## Work instruction
Set the records down again. Match every line exactly.

## Collected data entries
'''
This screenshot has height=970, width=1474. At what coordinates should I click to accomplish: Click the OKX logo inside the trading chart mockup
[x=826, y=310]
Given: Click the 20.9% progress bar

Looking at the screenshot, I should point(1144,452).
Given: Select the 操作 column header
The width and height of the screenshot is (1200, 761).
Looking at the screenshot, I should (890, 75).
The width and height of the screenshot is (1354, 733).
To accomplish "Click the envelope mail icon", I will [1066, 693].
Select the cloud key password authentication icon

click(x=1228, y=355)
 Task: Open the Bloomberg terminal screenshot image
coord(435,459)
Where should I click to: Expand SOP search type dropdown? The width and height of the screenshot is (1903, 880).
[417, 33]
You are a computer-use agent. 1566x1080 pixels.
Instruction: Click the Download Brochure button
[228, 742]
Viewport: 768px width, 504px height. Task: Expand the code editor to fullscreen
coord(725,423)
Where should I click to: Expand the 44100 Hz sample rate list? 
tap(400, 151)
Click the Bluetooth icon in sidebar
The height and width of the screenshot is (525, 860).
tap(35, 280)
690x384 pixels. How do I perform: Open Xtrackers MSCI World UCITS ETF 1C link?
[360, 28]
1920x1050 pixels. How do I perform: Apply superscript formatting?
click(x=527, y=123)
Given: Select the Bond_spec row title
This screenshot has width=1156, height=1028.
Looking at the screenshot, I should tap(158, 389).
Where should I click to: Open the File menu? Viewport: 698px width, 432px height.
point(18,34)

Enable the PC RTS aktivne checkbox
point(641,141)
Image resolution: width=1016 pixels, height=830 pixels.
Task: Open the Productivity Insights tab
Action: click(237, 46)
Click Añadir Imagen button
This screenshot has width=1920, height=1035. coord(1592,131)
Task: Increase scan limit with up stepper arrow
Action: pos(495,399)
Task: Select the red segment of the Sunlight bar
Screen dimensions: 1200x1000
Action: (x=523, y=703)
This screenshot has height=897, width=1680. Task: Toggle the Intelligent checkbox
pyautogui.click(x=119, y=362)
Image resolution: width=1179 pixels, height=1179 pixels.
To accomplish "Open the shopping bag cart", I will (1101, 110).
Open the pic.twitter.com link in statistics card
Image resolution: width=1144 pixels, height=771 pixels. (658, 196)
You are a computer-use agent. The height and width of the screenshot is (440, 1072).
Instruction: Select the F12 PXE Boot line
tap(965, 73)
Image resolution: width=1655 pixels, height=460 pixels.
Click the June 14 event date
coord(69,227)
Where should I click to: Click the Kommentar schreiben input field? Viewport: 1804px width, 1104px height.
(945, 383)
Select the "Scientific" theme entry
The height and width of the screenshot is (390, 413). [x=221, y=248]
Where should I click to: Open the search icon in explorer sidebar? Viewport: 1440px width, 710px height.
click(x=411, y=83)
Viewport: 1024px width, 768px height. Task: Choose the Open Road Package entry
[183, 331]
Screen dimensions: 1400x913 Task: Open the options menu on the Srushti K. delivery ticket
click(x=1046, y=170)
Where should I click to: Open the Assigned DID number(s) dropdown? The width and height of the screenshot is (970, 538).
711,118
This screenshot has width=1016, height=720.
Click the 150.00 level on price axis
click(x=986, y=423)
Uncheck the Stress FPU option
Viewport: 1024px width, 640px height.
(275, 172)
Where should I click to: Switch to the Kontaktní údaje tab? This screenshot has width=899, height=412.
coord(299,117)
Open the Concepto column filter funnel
'''
## Response box
This screenshot has height=970, width=1474. At what coordinates should I click to accomplish: Click the OKX logo inside the trading chart mockup
[x=826, y=310]
Given: Click the 20.9% progress bar

Looking at the screenshot, I should point(1144,452).
Given: Select the 操作 column header
The width and height of the screenshot is (1200, 761).
Looking at the screenshot, I should (890, 75).
The width and height of the screenshot is (1354, 733).
To accomplish "Click the envelope mail icon", I will [1066, 693].
Select the cloud key password authentication icon

click(x=1228, y=355)
 Task: Open the Bloomberg terminal screenshot image
coord(435,459)
Where should I click to: Expand SOP search type dropdown? The width and height of the screenshot is (1903, 880).
[417, 33]
You are a computer-use agent. 1566x1080 pixels.
Instruction: Click the Download Brochure button
[228, 742]
Viewport: 768px width, 504px height. Task: Expand the code editor to fullscreen
coord(725,423)
Where should I click to: Expand the 44100 Hz sample rate list? 
tap(400, 151)
Click the Bluetooth icon in sidebar
The height and width of the screenshot is (525, 860).
tap(35, 280)
690x384 pixels. How do I perform: Open Xtrackers MSCI World UCITS ETF 1C link?
[360, 28]
1920x1050 pixels. How do I perform: Apply superscript formatting?
click(x=527, y=123)
Given: Select the Bond_spec row title
This screenshot has width=1156, height=1028.
Looking at the screenshot, I should tap(158, 389).
Where should I click to: Open the File menu? Viewport: 698px width, 432px height.
point(18,34)

Enable the PC RTS aktivne checkbox
point(641,141)
Image resolution: width=1016 pixels, height=830 pixels.
Task: Open the Productivity Insights tab
Action: click(237, 46)
Click Añadir Imagen button
This screenshot has width=1920, height=1035. coord(1592,131)
Task: Increase scan limit with up stepper arrow
Action: pos(495,399)
Task: Select the red segment of the Sunlight bar
Screen dimensions: 1200x1000
Action: (x=523, y=703)
This screenshot has height=897, width=1680. Task: Toggle the Intelligent checkbox
pyautogui.click(x=119, y=362)
Image resolution: width=1179 pixels, height=1179 pixels.
To accomplish "Open the shopping bag cart", I will (1101, 110).
Open the pic.twitter.com link in statistics card
Image resolution: width=1144 pixels, height=771 pixels. (658, 196)
You are a computer-use agent. The height and width of the screenshot is (440, 1072).
Instruction: Select the F12 PXE Boot line
tap(965, 73)
Image resolution: width=1655 pixels, height=460 pixels.
Click the June 14 event date
coord(69,227)
Where should I click to: Click the Kommentar schreiben input field? Viewport: 1804px width, 1104px height.
(945, 383)
Select the "Scientific" theme entry
The height and width of the screenshot is (390, 413). [x=221, y=248]
Where should I click to: Open the search icon in explorer sidebar? Viewport: 1440px width, 710px height.
click(x=411, y=83)
Viewport: 1024px width, 768px height. Task: Choose the Open Road Package entry
[183, 331]
Screen dimensions: 1400x913 Task: Open the options menu on the Srushti K. delivery ticket
click(x=1046, y=170)
Where should I click to: Open the Assigned DID number(s) dropdown? The width and height of the screenshot is (970, 538).
711,118
This screenshot has width=1016, height=720.
Click the 150.00 level on price axis
click(x=986, y=423)
Uncheck the Stress FPU option
Viewport: 1024px width, 640px height.
(275, 172)
Where should I click to: Switch to the Kontaktní údaje tab? This screenshot has width=899, height=412.
coord(299,117)
Open the Concepto column filter funnel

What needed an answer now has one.